- Exercise requirements:
Using the records below, output the stretch that opens with the line containing "Task: Maximize the Resource mode dialog" and closes with the line containing "Click 'Have you", exactly and including both lines, with nothing more.

Source records
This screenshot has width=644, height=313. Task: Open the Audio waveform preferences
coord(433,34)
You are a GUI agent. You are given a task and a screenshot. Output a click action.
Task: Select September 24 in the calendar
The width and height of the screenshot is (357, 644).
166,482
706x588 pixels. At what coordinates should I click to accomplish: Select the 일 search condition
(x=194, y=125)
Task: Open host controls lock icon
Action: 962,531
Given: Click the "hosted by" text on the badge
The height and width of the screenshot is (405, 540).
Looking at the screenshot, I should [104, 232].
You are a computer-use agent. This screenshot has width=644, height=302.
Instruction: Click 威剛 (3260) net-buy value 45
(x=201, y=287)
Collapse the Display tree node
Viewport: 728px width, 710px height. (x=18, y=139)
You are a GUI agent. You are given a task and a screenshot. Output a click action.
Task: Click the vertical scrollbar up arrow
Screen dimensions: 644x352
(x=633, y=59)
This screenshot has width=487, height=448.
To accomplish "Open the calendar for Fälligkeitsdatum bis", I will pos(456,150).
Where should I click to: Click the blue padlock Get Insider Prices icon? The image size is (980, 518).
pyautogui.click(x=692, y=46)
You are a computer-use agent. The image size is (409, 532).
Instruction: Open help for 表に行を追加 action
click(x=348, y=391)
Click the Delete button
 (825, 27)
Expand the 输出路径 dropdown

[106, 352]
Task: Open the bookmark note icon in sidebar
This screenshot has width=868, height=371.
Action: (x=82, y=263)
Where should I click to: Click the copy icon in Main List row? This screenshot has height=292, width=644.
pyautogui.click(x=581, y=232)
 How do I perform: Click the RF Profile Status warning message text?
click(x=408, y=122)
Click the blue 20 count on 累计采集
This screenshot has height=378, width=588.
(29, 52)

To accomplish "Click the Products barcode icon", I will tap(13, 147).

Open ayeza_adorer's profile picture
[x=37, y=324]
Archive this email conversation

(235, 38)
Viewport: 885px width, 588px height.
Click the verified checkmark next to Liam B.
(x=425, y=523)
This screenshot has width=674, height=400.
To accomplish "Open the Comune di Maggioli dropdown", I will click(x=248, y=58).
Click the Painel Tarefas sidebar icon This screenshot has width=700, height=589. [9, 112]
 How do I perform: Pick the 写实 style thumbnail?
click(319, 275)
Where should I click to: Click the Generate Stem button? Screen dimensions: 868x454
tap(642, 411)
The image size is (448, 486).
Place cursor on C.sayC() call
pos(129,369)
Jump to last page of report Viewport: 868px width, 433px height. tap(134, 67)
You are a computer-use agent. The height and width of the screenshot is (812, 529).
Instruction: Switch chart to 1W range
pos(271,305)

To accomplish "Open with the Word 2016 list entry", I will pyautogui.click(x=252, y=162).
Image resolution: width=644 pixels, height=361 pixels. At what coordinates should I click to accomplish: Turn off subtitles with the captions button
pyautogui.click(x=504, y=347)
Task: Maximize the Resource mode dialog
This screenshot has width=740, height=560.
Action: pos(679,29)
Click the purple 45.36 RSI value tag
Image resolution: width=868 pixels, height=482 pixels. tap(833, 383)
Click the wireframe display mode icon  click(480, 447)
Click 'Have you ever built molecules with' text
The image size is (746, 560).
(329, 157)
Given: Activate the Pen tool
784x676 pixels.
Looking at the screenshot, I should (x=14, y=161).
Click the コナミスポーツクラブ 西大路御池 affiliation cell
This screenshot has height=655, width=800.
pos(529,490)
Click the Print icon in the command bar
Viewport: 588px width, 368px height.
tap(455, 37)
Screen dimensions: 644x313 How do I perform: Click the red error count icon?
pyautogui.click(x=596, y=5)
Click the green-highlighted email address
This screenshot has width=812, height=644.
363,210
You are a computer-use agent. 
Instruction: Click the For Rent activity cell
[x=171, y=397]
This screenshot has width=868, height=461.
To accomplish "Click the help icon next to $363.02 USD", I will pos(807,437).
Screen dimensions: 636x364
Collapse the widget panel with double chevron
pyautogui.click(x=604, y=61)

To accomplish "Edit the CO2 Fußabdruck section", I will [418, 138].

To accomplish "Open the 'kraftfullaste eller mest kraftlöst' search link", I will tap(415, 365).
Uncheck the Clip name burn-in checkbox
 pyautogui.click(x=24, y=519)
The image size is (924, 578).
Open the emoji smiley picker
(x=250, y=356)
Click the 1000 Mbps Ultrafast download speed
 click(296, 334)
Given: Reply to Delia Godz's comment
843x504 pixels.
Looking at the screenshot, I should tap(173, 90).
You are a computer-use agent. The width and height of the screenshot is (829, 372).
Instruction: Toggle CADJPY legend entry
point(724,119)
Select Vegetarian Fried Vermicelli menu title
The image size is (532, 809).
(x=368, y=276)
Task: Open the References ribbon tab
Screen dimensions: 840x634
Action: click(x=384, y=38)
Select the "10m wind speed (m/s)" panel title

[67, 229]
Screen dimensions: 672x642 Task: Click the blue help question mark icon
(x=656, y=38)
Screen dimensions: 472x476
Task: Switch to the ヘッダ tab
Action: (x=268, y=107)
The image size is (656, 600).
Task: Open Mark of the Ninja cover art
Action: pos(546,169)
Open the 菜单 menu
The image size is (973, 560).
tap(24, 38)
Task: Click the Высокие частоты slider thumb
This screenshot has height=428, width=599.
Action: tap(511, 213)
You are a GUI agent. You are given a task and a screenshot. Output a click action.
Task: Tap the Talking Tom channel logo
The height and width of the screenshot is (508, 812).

- Task response:
Task: Maximize the Resource mode dialog
This screenshot has width=740, height=560.
Action: pos(679,29)
Click the purple 45.36 RSI value tag
Image resolution: width=868 pixels, height=482 pixels. tap(833, 383)
Click the wireframe display mode icon  click(480, 447)
Click 'Have you ever built molecules with' text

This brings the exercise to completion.